The 1949-50 drought was a complicated emergency and the immediate solutions for the metropolis required taking an upriver drinking water supply from other communities. In effect, the city’s water problems only exacerbated long festering disagreements with the state.

In Jim Leeke‘s excellent, compact new book on the drought, an answer emerges from the pages of science fiction — cloud seeding. Distributing silver iodide into a fertile cloud system, forcing — or, should I say, encouraging — clouds to form rain.

The city brought in meteorologist Dr. Wallace E. Howell to serve as the city’s rainmaker, embarking on several missions (some flown from Floyd Bennett Field) to seed the clouds above the Catskills.

Was Howell successful? The city thought so when, on a beautiful spring day in April, residents awoke to find a ‘baby blizzard’ and record low temperatures.

“I’m Dreaming Of A White Easter”: Dr. Wallace Howell in a snowstorm, possibly of his own making, April 14, 1950 (AP Photo)

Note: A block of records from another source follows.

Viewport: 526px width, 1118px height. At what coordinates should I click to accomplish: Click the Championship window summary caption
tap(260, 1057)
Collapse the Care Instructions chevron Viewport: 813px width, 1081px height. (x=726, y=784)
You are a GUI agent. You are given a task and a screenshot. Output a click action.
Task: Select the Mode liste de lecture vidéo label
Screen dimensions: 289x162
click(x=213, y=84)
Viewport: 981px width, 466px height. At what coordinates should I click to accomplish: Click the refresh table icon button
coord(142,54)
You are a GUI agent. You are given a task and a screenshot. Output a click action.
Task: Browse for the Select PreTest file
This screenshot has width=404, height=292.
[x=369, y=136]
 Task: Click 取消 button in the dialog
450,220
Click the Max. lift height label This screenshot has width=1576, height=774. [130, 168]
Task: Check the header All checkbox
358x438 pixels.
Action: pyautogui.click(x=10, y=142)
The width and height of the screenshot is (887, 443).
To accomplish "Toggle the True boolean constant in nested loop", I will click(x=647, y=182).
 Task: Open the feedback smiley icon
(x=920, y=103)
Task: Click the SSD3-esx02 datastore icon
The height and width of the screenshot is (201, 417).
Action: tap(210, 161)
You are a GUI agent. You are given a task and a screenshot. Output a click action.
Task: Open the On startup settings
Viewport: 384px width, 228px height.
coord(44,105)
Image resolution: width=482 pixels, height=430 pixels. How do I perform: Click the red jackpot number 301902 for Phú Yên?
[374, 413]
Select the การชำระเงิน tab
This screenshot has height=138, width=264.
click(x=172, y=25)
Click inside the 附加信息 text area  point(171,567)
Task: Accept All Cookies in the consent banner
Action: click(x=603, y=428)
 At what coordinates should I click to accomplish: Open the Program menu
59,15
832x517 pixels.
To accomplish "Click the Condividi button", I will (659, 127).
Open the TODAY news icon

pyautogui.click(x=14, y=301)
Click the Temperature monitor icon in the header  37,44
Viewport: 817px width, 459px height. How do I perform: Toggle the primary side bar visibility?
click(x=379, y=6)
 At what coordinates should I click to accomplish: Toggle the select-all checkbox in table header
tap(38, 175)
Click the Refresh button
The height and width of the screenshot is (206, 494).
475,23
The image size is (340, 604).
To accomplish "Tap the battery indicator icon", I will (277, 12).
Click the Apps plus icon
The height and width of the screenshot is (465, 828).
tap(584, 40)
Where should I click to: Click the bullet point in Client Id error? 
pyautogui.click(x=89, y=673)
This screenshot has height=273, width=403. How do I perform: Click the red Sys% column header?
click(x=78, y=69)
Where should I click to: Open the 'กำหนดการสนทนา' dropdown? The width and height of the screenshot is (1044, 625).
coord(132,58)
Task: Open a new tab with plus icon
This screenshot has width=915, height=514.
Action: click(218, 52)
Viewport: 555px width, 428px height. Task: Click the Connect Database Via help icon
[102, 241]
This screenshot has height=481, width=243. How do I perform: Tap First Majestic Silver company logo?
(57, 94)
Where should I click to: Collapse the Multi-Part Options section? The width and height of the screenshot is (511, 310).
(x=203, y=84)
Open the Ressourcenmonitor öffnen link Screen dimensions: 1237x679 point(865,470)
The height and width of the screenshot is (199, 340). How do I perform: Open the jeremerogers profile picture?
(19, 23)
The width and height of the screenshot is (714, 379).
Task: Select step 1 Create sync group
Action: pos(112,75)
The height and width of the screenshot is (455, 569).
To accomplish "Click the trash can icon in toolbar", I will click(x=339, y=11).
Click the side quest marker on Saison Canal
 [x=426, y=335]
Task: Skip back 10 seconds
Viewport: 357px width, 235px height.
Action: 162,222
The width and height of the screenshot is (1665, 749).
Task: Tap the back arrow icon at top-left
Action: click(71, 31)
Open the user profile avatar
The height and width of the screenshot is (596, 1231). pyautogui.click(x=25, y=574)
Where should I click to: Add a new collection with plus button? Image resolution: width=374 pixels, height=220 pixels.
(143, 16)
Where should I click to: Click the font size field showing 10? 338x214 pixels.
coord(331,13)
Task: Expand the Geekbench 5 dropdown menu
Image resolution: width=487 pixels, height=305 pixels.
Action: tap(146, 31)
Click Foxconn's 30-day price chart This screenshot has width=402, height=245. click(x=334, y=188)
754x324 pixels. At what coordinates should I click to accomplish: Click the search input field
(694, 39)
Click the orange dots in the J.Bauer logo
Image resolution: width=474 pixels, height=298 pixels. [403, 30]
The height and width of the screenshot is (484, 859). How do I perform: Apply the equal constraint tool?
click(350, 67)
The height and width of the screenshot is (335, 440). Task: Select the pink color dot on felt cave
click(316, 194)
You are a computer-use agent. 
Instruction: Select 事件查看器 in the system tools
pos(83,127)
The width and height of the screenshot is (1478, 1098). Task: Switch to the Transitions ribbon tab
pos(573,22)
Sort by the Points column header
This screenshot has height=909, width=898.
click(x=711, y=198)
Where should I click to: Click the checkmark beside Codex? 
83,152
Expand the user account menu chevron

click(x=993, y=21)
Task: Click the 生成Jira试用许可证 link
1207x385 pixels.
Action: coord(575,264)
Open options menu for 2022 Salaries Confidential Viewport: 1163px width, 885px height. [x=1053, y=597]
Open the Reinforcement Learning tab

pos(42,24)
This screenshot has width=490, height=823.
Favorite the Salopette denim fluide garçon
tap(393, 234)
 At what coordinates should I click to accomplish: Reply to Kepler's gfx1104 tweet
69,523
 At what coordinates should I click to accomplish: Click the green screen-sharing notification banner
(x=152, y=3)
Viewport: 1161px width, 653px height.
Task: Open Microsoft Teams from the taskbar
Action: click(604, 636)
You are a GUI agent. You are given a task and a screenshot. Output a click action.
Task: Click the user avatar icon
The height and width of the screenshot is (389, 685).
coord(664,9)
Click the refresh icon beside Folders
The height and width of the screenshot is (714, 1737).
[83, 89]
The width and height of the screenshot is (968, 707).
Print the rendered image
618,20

Leeke’s most entertaining narratives involve a surprising side effect of magic rain — lawsuits. Can you sue the city for making it rain? Could you prove that torrential storms — which flooded small village and drove tourists from the Catskill’s famous resorts — belonged to New York City?

The absurdity of the situation only adds to the drama of Leeke’s engaging tale of well-meaning scientists and the ramifications of sometimes being too good at your job.

Photo at top: Due to the drought of 1949-50, New Yorkers were told to conserve water. These ladies (performers at the Copacabana nightclub) encourages New Yorkers to save by washing their clothes — in Central Park.